Grondo
luglio 21, 2011 § Lascia un commento
Grondo. Grondo. Grondo di sudore. Il sudore è acqua. Grondo. Grondo. Grondo di acqua. Ma se fosse acqua non gronderei. Starei fresca. Invece grondo. Di sudore. Acqua.
Facesse meno caldo mi lamenterei. Perché sono attratta dagli opposti. Facesse freddo mi lamenterei. Perché sono attratta dagli opposti. Mia sorella mi piace. È opposta.

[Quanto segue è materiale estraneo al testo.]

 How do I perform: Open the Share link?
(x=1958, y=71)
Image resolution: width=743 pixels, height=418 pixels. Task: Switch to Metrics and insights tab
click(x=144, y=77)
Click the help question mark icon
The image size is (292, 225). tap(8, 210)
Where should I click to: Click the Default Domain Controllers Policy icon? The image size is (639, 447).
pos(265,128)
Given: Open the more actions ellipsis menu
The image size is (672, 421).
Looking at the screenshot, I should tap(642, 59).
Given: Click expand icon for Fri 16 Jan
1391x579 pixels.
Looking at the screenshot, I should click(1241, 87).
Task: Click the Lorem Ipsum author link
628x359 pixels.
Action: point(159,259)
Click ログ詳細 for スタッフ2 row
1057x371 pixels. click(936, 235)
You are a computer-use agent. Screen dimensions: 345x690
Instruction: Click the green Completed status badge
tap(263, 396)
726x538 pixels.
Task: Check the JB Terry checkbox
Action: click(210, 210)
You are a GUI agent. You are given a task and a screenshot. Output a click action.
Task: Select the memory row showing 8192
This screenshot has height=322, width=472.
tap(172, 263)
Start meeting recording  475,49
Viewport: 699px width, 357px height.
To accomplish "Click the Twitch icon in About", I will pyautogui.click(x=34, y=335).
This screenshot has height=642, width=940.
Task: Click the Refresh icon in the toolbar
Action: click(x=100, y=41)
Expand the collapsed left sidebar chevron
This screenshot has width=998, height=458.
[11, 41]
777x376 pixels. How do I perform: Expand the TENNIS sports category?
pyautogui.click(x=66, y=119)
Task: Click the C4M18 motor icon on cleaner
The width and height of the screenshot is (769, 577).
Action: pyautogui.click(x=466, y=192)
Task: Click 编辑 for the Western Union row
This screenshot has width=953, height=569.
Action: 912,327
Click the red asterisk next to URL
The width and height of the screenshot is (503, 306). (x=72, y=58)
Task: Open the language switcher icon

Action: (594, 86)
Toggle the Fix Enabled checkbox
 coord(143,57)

Apposta dico che mi piace. Se potessi avere il suo corpo, io. Mia sorella mi piace. Lei non gronda. Né di sudore, né di acqua. A lei il caldo piace. E le piace pure il freddo. A me no.
Lavoro. Lavoro in un ristorante. Faccio la cameriera. È un buon lavoro. Un lavoro che ha qualche difetto, ma è un buon lavoro. Lavoro in un ristorante. Sul Vesuvio. Cioè, non è sul Vesuvio, ma dà sul Vesuvio. Comunque è abusivo.
Servo i camorristi. Quelli della camorra. Li servo ai tavoli. Mangiano molto. E hanno bisogno di qualcuno che li serva. È così che funziona. C’è chi mangia, e c’è chi serve. Gli opposti. Vengono a festeggiare i matrimoni, i battesimi, le comunioni, le cresime, gli onomastici, i compleanni, le nascite, le morti. Festeggiano spesso.
Lavoro per più di dodici ore. Loro mangiano per più di dodici ore. Mangiano, come se fosse l’ultima cena. Quando arrivano ai tavoli, il proprietario ci dice i nomi dei clienti, e dice, stai attenta a questo, non fare cazzate, dagli tutto quello che ti chiede, non rispondere, rispondi sempre di sì, sorridi, ma non ridere. Poi mi chiede, hai capito? Rispondo, sì.
Ma non c’è bisogno delle sue raccomandazioni. Loro te lo fanno capire subito. Quando si siedono, lasciano le pistole a centro tavola. Ognuno ne porta un paio. Ma lasciano solo la pistola voluminosa. Quella che mettono nei pantaloni. Le pistole sono chiare. Non c’è bisogno che mi chiedano, hai capito?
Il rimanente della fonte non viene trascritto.